Have you always wanted to pursue a career in architecture?

In primary school, a friend told me he wanted to be an architect and put forward such a strong case for the profession. As an eight year old, I was sold!

What has been your greatest influence and source of inspiration?

Architecture and the built environment have been my inspiration. They combine evolution and creativity, continuously providing new ways for human life to respond to the current needs of the time. There is great interest in learning how and what our predecessors achieved with some remarkable feats without modern technology. From the structure of the Pantheon in Rome, which is over 1000 years old, formed with early concrete technology and is still intact today, to Brunelleschi and the Duomo in Firenze with the incredible achievement of height and volume based upon stone building technology. Then there’s the contemporary Renzo Piano with natural forms and Mario Botta with vigorous new imaginings of form, space and landscape, which all offer modern equivalents. Sources of inspiration abound!

What has been your most notable project to date?

I’ll never forget the Towers Hotel in Johannesburg, which now lies as a mothballed hulk, whereas all subsequent projects have been more modest in scale and ambition. From my recent works, the project we undertook for Inspire at Aberdeen Beach Boulevard was particularly interesting since they were an early client seeking to reflect sustainability and whole lifecycle costs in the project. Also, because the building was to be a training and resource centre for the charity, the building colours, patterns, lighting etc., had to be given particular special consideration to be beneficial to children on the autistic spectrum. We are delivering what will be an excellent children’s hospice here in Aberdeen for a local charity, Charlie House, with a great aspiration to provide an inspirational and comfortable environment for the children and staff who will use the facility. So, watch this space.

How do you approach your projects?

All commercial projects have a unique set of requirements and constraints. Before developing a solution or answer to the brief, you need to understand what those are. Knowing what’s wanted and what the parameters are is a good beginning.

What do you think is the greatest challenge for designing in sustainability?

Sustainability is an admirable ambition, and many projects seek to demonstrate their buildings are net zero. Still, we currently lack consensus on what sustainability is and how we measure it. We must be all working toward the same aims and with the same methodologies and true consistency to have confidence in what we are achieving. UK Net Zero Carbon Building Standard has taken some time, and its first draft will be released later this year, but it is a step in the right direction. What we need now is for the industry to work together to achieve consistency in truly measurable sustainable construction.

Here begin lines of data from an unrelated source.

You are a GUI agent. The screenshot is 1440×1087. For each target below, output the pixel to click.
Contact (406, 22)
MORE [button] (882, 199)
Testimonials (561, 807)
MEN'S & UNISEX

What is your favourite building and why?

We have many buildings that are truly remarkable achievements. However, one I had previously found difficult to comprehend – but when I visited, I was utterly amazed by – was the Sagrada Familia by Antoni Gaudi in Barcelona. Its structure and effortless fluidity, which its masonry construction has achieved, are incredible. The genius in many of Gaudi’s buildings demonstrates clever structural solutions that have been previously untried.

What do you think is the greatest challenge for architects today?

The global environment, the local environment and the user environment.

What do you think is the greatest challenge for architecture students?

I would say it is keeping pace with technological advancements and a growing list of performance requirements and being able to interpret both successfully to achieve excellent solutions.

What advice would you give to newly-qualified architects?

Never stop learning and remember that there is no one fixed solution for anything. Constantly challenge what is being prescribed.

What can we expect to see from you over the next year?

•  Successful delivery of a community project

•  Successful commencement of the Charlie House Aberdeen children’s hospice

•  Successful outcomes through helping clients who struggle to overcome statutory barriers.